- _Goal of the exercise_: Revise the items from the line with "Open the United" to the line with "Looking at the screenshot, I should 958,131.", substituting "overflow menu" for "three-dot menu" and leaving all other text unchanged.

- _Material supplied_:

• • •

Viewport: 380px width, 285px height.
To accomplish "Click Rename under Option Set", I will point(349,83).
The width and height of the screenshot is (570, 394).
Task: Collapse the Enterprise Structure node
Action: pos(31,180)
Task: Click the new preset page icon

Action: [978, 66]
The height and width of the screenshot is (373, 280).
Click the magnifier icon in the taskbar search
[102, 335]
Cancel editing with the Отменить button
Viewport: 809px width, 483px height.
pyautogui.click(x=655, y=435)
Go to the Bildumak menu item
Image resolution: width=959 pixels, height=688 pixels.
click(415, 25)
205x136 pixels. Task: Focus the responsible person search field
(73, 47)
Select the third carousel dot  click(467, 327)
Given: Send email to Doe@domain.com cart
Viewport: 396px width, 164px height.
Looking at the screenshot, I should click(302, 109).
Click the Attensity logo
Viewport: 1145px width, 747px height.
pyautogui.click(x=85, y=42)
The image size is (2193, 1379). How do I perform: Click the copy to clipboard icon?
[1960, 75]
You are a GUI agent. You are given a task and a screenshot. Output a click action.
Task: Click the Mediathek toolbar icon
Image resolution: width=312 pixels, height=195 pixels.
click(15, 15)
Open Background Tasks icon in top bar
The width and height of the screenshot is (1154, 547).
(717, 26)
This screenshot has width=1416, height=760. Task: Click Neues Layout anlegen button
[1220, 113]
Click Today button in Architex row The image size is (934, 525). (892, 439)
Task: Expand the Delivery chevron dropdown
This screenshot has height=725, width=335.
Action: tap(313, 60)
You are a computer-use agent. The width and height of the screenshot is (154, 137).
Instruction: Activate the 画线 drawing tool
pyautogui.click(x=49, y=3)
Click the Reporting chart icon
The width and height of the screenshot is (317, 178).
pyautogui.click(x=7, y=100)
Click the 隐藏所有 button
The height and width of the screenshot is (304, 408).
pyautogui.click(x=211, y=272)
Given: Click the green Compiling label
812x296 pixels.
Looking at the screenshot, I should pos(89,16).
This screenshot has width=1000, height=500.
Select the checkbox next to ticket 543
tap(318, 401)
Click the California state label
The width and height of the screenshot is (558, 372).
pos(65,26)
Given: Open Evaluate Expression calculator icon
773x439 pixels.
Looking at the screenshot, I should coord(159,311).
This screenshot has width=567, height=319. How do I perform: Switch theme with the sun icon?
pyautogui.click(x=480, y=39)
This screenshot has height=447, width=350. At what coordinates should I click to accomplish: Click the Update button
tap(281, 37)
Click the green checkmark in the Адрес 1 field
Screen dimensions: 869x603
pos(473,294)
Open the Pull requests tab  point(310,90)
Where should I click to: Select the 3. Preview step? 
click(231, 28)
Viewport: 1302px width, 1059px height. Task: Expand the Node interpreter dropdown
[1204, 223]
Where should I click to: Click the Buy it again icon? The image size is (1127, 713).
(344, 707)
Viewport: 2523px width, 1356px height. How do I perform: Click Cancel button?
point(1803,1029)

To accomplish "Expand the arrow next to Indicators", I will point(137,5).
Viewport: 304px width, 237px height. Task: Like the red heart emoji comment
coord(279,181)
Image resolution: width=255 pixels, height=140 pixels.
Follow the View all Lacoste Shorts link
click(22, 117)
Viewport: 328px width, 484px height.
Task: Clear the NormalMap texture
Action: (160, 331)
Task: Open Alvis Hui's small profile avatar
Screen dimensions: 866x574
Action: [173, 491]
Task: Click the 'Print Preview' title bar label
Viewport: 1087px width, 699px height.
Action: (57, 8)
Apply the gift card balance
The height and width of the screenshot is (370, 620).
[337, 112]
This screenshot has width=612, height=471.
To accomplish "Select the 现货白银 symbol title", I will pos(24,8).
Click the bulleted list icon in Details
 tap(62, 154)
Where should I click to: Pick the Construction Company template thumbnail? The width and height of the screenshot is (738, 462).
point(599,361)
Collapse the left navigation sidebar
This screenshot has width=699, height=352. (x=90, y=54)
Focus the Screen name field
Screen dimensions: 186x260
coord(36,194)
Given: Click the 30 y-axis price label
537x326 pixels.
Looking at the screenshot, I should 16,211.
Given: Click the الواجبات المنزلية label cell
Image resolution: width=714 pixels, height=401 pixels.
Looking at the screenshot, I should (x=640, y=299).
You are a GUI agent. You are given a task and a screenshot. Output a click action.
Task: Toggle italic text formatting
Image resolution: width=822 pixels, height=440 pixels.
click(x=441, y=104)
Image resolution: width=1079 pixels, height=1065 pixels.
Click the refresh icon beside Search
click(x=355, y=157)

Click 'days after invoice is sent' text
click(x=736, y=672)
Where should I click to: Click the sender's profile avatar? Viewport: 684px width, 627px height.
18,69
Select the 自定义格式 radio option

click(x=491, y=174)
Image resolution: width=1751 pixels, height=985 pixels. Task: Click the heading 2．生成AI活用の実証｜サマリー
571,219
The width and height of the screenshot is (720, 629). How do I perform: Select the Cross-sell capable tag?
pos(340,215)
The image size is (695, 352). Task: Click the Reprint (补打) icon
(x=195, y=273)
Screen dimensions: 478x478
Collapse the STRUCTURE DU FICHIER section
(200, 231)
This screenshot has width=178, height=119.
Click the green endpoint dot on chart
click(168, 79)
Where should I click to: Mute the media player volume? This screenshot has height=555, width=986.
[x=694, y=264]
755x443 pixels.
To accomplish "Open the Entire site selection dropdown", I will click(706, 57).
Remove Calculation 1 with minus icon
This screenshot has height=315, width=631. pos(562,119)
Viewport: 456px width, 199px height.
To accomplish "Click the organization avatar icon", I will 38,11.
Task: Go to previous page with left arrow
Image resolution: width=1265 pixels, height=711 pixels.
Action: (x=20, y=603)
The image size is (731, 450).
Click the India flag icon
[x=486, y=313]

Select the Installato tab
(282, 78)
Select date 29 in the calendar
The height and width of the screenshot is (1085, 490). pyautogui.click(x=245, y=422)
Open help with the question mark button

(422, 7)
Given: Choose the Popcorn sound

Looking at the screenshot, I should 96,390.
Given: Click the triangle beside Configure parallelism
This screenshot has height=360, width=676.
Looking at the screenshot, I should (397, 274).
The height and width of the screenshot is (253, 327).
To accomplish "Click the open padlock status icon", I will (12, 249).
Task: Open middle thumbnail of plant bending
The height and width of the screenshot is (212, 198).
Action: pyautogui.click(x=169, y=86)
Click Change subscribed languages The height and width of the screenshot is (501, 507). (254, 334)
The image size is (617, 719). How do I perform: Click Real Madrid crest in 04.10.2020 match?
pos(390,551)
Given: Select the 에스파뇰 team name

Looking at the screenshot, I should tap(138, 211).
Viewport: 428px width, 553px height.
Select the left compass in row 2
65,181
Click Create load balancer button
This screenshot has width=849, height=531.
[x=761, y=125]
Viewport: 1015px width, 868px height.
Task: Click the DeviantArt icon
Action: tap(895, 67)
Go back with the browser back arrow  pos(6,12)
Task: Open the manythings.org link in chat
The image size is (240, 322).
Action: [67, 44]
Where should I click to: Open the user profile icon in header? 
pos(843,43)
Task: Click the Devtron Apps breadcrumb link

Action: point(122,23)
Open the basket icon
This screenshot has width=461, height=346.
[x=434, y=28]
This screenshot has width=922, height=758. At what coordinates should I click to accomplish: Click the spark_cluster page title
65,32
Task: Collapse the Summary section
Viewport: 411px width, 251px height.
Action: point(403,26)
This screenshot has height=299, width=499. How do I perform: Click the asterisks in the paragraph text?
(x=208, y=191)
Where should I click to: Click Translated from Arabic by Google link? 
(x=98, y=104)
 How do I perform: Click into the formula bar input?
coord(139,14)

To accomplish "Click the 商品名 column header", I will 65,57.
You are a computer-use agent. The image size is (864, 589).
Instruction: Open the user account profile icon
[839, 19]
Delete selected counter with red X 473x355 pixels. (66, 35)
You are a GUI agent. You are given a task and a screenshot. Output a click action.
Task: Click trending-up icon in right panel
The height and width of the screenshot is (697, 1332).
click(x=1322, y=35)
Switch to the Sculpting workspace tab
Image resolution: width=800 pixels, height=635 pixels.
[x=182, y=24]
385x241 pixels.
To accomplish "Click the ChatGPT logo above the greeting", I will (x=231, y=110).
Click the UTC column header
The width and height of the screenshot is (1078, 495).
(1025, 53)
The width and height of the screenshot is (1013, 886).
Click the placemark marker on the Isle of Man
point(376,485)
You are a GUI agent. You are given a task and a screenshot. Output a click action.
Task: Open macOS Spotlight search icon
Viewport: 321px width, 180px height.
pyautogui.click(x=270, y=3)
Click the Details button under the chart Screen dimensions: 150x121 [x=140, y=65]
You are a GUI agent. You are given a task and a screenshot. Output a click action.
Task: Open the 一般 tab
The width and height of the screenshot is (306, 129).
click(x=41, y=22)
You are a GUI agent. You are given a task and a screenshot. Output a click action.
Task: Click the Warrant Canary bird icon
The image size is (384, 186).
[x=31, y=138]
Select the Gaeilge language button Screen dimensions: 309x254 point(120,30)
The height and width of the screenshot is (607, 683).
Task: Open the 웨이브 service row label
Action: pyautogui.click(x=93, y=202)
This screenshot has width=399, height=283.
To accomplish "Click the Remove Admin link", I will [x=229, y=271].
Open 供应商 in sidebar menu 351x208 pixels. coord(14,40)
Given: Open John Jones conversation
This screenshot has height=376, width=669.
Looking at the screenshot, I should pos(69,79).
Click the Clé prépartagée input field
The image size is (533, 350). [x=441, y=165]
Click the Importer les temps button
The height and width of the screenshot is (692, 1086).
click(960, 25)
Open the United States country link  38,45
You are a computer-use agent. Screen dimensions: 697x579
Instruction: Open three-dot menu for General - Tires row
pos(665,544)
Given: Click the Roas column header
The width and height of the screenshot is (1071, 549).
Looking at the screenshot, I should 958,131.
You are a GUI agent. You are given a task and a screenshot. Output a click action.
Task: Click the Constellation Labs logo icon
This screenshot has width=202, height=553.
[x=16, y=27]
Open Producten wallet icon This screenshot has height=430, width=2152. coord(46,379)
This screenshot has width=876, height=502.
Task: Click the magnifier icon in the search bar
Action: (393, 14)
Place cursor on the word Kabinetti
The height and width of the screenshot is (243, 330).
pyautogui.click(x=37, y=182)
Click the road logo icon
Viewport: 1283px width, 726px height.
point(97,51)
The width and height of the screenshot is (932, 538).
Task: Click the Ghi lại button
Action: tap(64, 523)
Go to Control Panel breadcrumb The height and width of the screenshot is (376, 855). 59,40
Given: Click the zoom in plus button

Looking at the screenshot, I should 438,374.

• • •

- _Result of this exercise_:
Open the United States country link  38,45
You are a computer-use agent. Screen dimensions: 697x579
Instruction: Open overflow menu for General - Tires row
pos(665,544)
Given: Click the Roas column header
The width and height of the screenshot is (1071, 549).
Looking at the screenshot, I should 958,131.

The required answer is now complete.